Assigned task –
The material below includes pictures; leave them out and return only the lines between the line containing "Where should I" and the line containing "Open Manage Controlled folder access link", inclusive, word for word.

Data under study –
---

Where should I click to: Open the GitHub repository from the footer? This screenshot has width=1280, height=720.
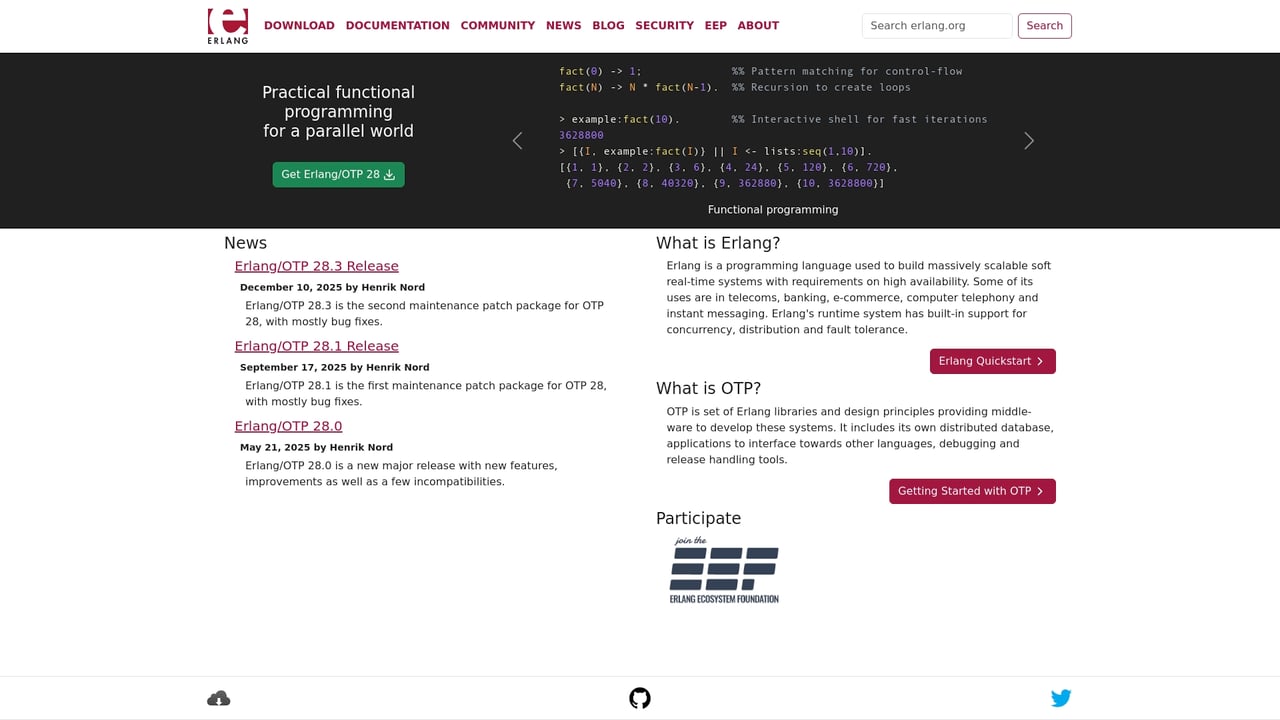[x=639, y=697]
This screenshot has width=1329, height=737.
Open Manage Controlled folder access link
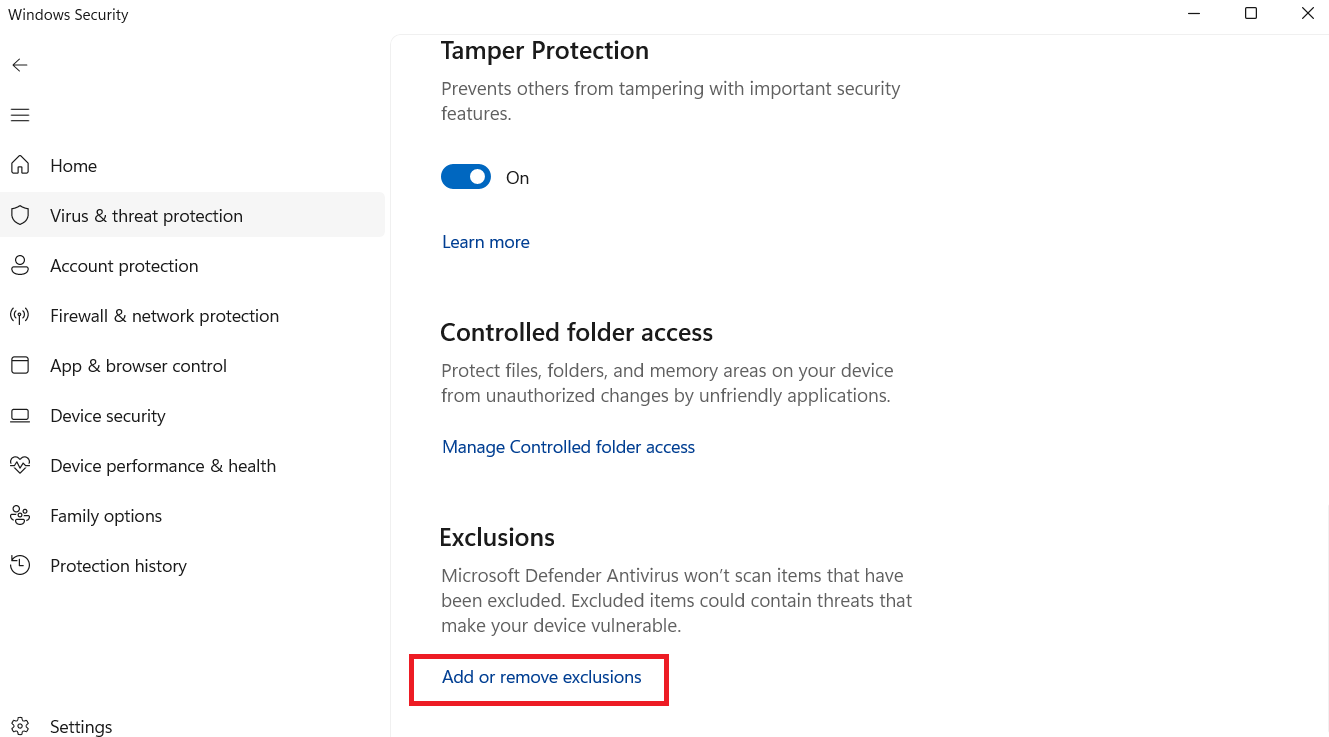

---

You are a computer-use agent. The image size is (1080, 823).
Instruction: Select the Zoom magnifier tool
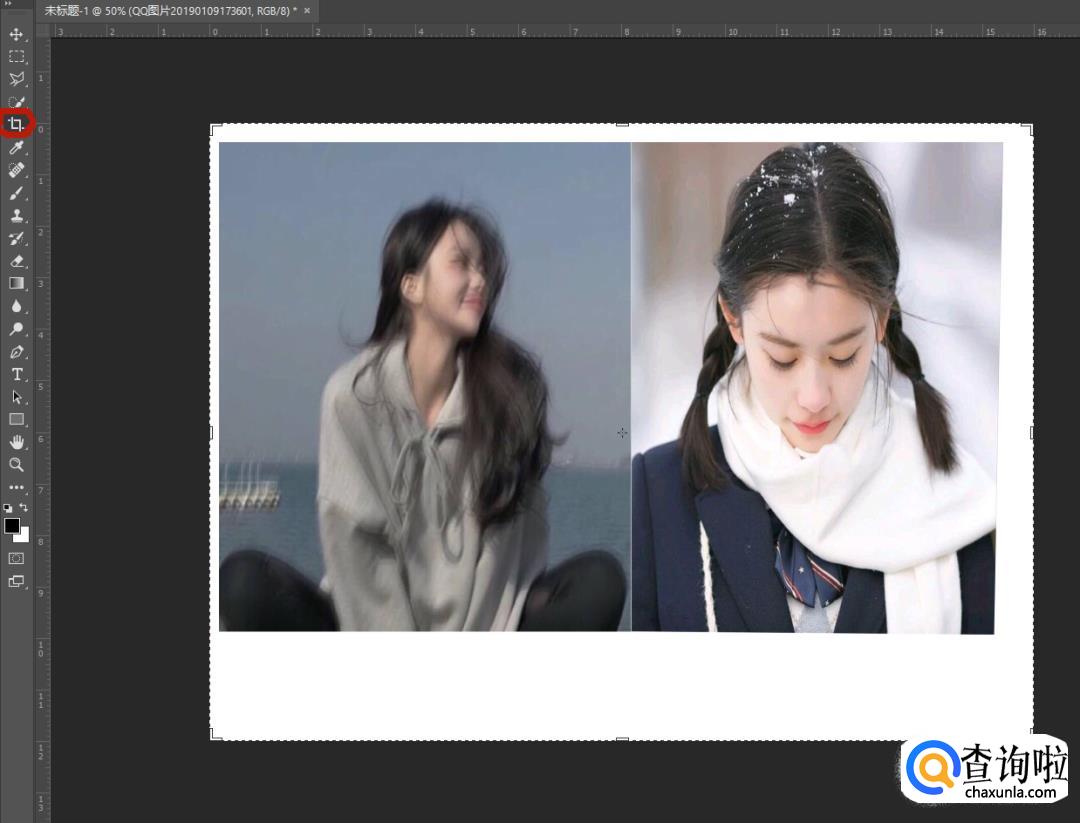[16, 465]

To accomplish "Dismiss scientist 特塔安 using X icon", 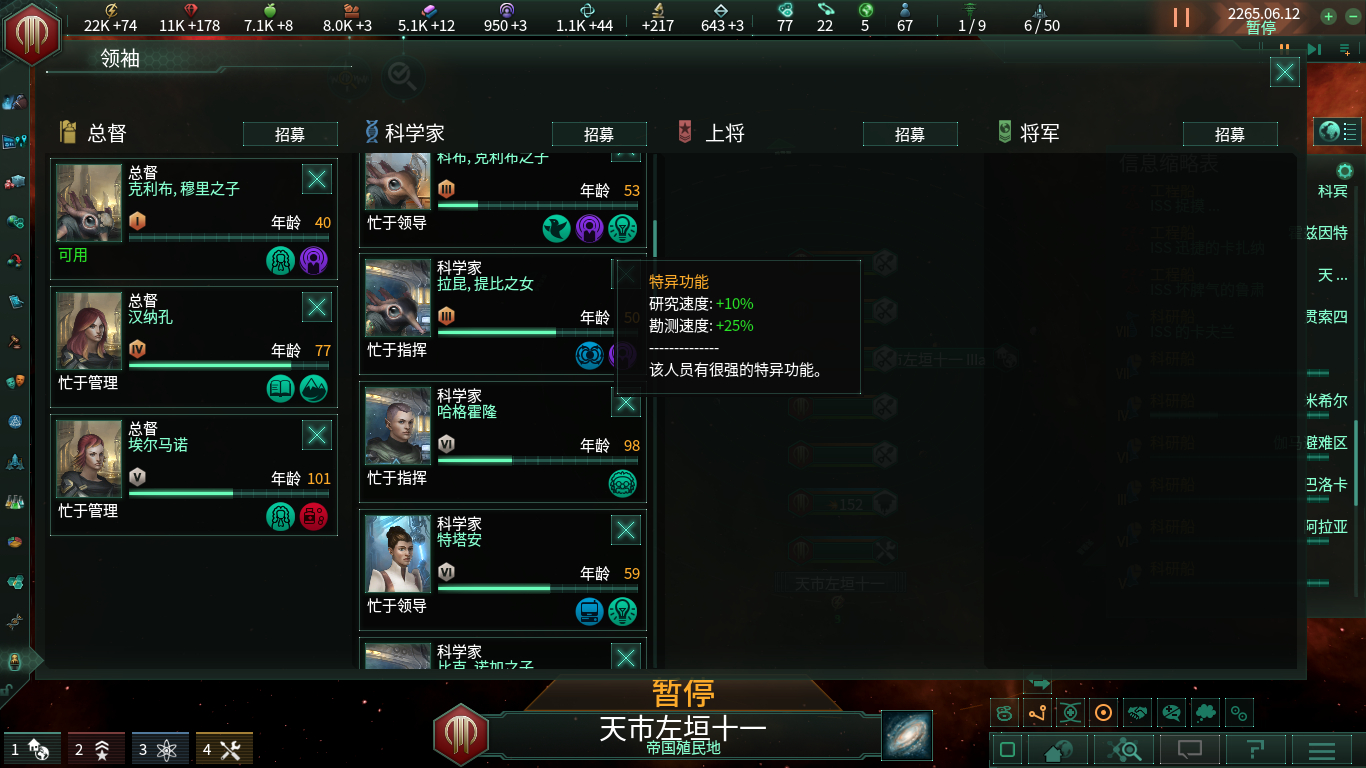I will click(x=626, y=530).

---

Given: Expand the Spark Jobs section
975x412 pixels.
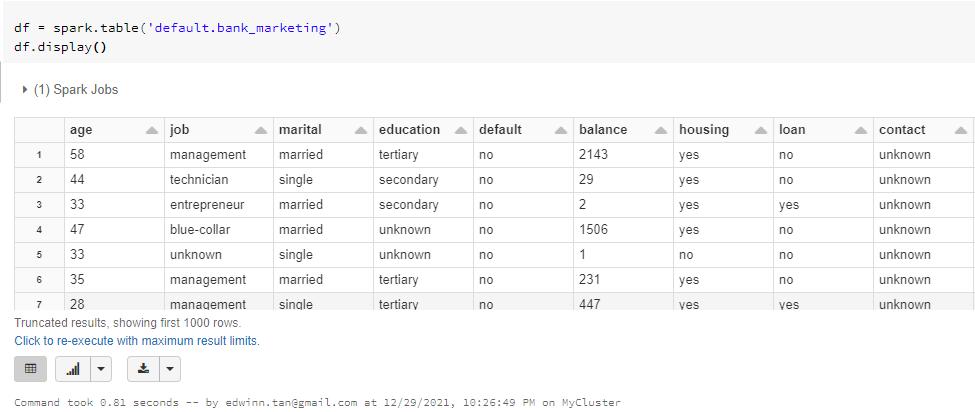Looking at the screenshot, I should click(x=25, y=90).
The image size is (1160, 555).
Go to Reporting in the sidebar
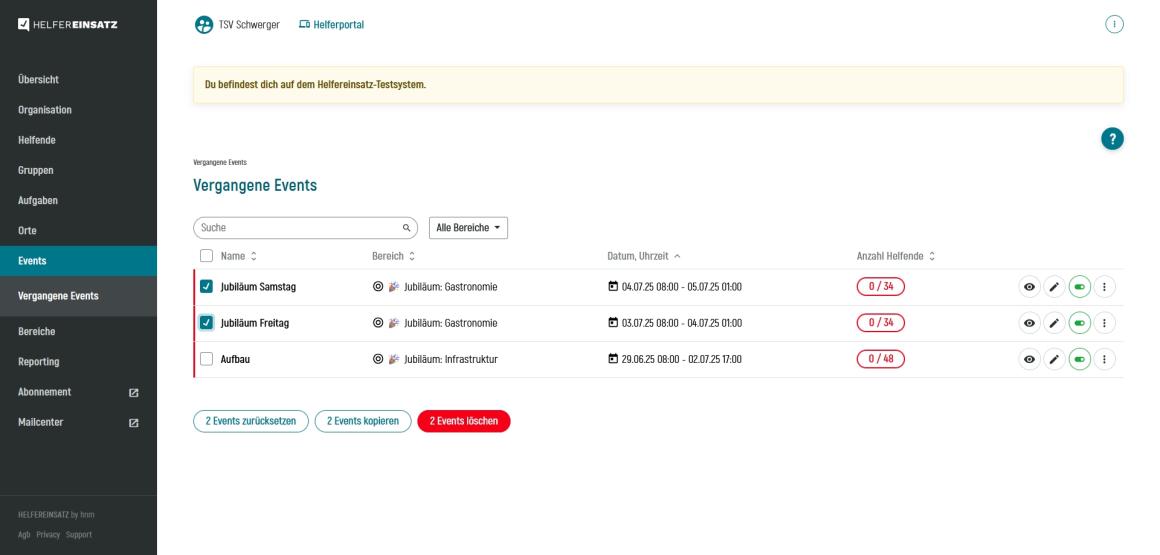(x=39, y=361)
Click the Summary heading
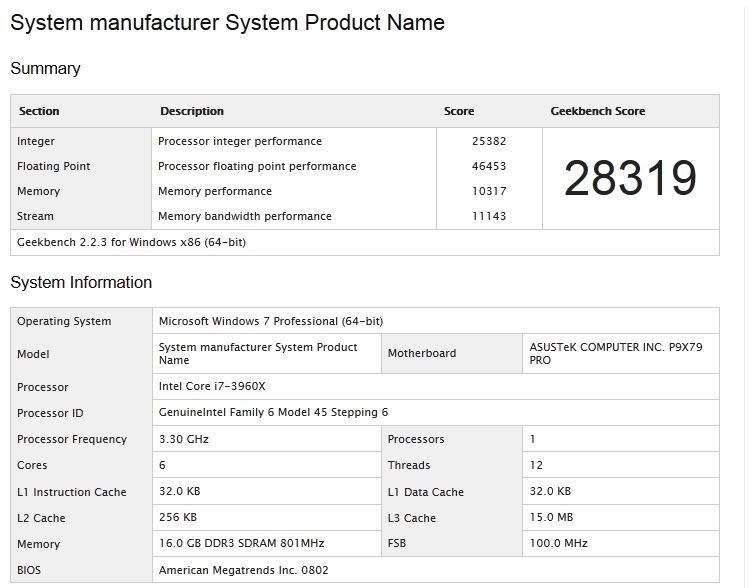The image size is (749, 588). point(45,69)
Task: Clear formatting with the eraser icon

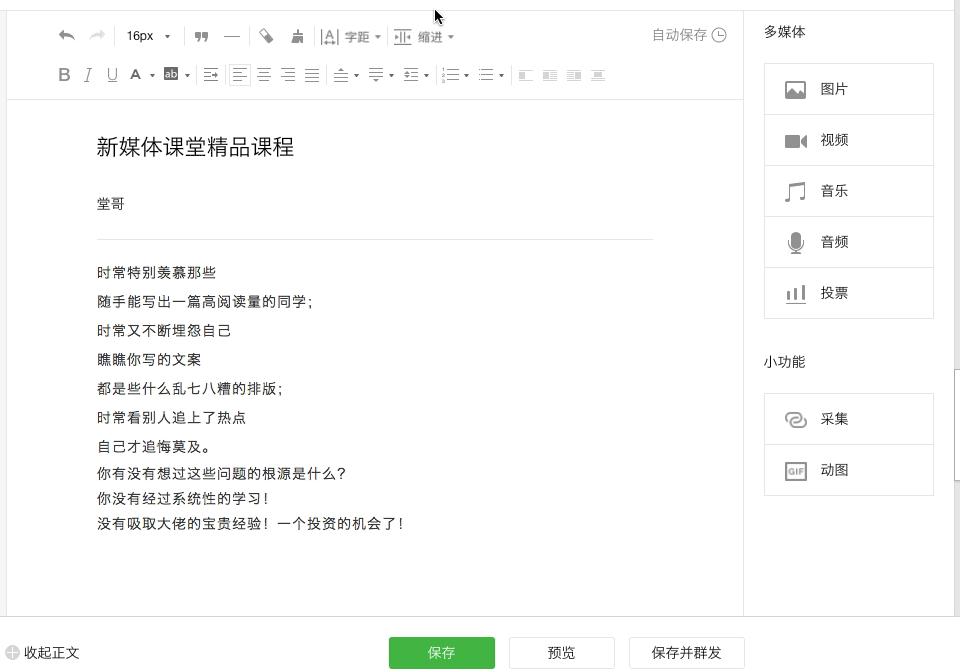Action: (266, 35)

---

The answer –
Where should I click to: Open the GitHub repository from the footer? This screenshot has width=1280, height=720.
[x=639, y=697]
This screenshot has width=1329, height=737.
Open Manage Controlled folder access link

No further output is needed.